Streamline the controls: Even though the developer built the game around the Wii control scheme, it's pretty obvious they tried to cram the 360/PS3 controls onto the Wiimote-and-Nunchuck combo. The different types of minion are mapped to the D-Pad, but most of the commands for the minions involve the B or A buttons – so you're already holding the Wiimote in a weird way. The Overlord himself is mapped to the Nunchuck; the analog stick makes him move and the Z button is his melee attack. These are about as basic as it gets; beyond that, you're twisting the Wiimote or the Nunchuck this way or that and pressing at least two buttons at any given time to pull off moves like shaking a minion to death or performing a special attack. You can't get by in the game on flailing; but unless you've got a second set of opposable thumbs, you'll barely get by at all.
What do you mean I can't have a girlfriend?: Apparently, to appease European ratings boards and nail that aged 12-18 male market, the developer had to drop a couple of things from the premise of Overlord. The first to go was the minions peeing on everything, for obvious reasons. The second was the possibility of getting a female companion who keeps your Dark Tower nice and
sexy tidy. This annoys me because I liked having an evil wench waiting for me at home after a long day's overlording. But the way it was explained to me was: "If we can't have fully interactive sex mini-games with the Wiimote, why even bother [to have women in the game]?" And that's pretty hard to argue with.
What Should Stay The Same?
The fairy tale setting: The original Overlord stuck to a Lord of the Rings-flavored setting, which didn't quite do it for me (mostly because of the zombies). Dark Legend instead goes after fairy tale lore, so you get Little Red Riding Hood, evil gingerbread men and – apparently – bandits that throw ninja stars. It jibes with the humor from the original Overlord and hopefully gives me the chance to ransack all Three Little Pigs' houses.
There's a mini-map: Hallelujah.
Minion-shaking: Dark Legend adds a unique feature to minion-Overlord interaction – you can pick a minion up and shake him to death. There's a point to this; either you can let him go before he dies and he'll run screaming at the nearest obstacle or enemy and explode. Or, if he dies, he transfers some of his HP to you. You can also conk him on the head rather than shake him to death, if you need health. Also, you can cycle through which minion you've grabbed in case you happen to pick up one you don't want to kill (because he has awesome armor or something).

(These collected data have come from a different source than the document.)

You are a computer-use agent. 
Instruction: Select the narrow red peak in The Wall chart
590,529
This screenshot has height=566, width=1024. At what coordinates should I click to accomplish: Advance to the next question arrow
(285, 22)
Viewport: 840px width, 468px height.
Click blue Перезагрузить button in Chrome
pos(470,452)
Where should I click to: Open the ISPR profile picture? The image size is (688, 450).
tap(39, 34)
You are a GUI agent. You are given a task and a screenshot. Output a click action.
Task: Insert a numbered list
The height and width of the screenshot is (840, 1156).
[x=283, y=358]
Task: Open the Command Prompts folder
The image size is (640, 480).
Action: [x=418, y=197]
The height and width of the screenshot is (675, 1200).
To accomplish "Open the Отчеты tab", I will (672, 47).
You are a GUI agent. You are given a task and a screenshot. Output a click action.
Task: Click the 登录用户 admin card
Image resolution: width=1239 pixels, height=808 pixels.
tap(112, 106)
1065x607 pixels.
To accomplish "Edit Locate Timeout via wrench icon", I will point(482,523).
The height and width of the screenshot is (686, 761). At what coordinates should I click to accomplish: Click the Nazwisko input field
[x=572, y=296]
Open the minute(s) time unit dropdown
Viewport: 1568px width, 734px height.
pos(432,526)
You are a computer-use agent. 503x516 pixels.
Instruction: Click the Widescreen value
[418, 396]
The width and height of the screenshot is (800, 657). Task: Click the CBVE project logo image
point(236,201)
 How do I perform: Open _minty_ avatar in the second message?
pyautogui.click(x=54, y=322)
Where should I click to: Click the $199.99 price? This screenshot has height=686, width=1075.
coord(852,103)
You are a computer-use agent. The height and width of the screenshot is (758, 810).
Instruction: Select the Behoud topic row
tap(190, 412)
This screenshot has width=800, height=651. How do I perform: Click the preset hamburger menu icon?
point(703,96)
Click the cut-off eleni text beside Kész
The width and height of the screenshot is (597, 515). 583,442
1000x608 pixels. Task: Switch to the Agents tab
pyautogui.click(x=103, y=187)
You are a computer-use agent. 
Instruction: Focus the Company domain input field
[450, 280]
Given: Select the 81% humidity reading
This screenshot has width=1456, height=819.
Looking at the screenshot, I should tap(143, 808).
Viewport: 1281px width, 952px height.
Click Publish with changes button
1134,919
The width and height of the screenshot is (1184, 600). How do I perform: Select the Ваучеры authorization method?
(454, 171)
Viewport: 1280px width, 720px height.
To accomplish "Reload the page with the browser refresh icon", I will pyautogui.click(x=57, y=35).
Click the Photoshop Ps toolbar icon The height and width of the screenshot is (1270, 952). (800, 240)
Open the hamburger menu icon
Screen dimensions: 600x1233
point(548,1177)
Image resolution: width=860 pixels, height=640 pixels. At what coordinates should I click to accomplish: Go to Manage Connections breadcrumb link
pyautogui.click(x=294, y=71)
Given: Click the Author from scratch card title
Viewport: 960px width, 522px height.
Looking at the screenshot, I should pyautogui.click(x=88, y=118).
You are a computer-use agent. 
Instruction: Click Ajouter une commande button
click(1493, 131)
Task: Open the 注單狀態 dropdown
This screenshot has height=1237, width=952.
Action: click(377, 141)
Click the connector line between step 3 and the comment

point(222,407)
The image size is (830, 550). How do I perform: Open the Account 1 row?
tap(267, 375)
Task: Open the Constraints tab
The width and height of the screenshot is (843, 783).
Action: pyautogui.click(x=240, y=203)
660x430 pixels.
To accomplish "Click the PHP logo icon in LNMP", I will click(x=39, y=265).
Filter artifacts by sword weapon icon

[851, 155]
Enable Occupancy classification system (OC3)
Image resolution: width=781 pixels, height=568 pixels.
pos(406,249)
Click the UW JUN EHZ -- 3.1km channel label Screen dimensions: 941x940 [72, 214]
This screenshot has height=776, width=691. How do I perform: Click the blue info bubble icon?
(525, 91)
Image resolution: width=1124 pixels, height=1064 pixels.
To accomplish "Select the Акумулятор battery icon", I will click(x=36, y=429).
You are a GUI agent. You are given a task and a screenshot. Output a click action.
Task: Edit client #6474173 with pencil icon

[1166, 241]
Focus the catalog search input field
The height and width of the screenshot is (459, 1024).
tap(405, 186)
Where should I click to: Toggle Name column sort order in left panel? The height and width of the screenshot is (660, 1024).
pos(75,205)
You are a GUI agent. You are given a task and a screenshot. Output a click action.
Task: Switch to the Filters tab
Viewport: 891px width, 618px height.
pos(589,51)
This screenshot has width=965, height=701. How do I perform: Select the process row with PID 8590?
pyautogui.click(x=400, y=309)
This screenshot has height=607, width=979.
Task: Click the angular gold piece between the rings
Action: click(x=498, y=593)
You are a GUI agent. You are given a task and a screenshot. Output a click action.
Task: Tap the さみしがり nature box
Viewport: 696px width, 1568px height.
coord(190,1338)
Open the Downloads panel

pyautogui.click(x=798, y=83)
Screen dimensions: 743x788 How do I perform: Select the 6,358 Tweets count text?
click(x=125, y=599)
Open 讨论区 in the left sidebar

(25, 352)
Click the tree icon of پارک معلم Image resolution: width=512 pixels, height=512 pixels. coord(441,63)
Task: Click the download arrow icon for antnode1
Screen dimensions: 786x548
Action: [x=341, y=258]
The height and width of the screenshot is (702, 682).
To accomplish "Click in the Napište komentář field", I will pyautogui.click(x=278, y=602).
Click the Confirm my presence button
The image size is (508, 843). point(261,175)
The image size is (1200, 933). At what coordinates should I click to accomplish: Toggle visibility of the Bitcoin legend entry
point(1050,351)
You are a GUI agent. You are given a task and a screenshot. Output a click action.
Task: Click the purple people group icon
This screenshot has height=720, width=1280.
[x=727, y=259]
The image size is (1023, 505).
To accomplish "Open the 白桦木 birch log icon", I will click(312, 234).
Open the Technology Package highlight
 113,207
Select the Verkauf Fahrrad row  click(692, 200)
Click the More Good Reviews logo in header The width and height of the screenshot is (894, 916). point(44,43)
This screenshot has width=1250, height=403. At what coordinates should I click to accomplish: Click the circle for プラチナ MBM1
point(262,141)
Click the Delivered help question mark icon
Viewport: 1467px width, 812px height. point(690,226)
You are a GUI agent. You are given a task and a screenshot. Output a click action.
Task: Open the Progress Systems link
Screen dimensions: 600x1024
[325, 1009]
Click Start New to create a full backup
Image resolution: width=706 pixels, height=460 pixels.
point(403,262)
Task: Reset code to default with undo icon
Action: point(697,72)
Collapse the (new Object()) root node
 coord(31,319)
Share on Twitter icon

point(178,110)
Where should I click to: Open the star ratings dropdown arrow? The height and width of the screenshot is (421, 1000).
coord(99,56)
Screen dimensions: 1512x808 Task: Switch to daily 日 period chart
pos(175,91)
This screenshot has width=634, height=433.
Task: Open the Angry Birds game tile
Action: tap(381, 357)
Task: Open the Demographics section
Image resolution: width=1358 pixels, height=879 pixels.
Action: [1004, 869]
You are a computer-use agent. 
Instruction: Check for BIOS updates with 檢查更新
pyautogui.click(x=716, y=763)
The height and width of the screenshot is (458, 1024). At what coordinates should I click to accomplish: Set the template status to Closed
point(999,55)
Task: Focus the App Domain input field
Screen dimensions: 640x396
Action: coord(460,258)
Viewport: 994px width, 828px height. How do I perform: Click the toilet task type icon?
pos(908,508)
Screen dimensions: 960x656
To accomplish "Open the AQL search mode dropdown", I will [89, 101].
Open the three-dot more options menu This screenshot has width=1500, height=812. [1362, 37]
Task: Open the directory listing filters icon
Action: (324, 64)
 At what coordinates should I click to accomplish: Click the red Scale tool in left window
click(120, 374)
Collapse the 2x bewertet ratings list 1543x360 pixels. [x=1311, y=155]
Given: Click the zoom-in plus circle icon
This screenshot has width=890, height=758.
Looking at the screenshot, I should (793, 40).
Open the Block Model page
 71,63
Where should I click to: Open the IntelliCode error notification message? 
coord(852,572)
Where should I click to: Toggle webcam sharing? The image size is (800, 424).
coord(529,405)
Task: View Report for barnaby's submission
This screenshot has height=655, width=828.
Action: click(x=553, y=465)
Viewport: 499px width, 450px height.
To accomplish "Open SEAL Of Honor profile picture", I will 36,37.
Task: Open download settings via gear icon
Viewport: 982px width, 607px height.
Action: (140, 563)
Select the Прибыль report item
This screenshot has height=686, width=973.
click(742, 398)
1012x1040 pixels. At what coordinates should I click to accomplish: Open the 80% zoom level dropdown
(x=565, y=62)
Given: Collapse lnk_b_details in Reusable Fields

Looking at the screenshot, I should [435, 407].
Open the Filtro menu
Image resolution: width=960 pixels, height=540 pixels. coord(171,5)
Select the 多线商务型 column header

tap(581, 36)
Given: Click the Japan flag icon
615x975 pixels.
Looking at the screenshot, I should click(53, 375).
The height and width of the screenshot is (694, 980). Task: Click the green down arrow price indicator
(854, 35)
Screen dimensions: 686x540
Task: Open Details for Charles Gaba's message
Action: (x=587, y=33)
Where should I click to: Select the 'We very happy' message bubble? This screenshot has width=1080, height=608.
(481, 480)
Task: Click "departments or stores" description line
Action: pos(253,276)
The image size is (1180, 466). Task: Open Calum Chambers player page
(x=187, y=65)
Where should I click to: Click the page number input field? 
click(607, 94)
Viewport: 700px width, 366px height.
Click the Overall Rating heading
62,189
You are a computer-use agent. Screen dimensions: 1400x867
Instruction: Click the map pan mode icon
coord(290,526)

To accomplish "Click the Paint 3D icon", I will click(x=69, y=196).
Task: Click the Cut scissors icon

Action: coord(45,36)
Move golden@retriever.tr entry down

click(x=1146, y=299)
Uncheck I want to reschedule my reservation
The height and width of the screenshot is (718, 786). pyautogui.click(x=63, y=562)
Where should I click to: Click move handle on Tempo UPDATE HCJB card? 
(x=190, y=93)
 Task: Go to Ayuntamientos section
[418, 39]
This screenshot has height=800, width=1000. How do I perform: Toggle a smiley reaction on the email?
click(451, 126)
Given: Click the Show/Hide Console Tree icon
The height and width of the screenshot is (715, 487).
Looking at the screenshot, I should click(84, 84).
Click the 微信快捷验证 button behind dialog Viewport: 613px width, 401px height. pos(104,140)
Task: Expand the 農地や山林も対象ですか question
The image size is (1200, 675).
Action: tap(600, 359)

The part where they didn't make a port: I'm proud of the developer for not taking the easy way out and programming this game from the ground up for the Wii. If they're serious about capturing core gamers with Dark Legend, they've got to make a game that will work with the system and not against it. This could be it.
Dark Legend may be a prequel and it may be on a platform we're not used to seeing "core" games on – but it's still an Overlord game. The minion micromanagement is the crux of gameplay and there's still no logical explanation for why – as an Overlord – you're out there in the fields with your minions killing stuff. So if you didn't like that in the original, you won't like it any better now. And if you can't stand the thought of the minions not peeing on everything , you might be better off with Overlord II.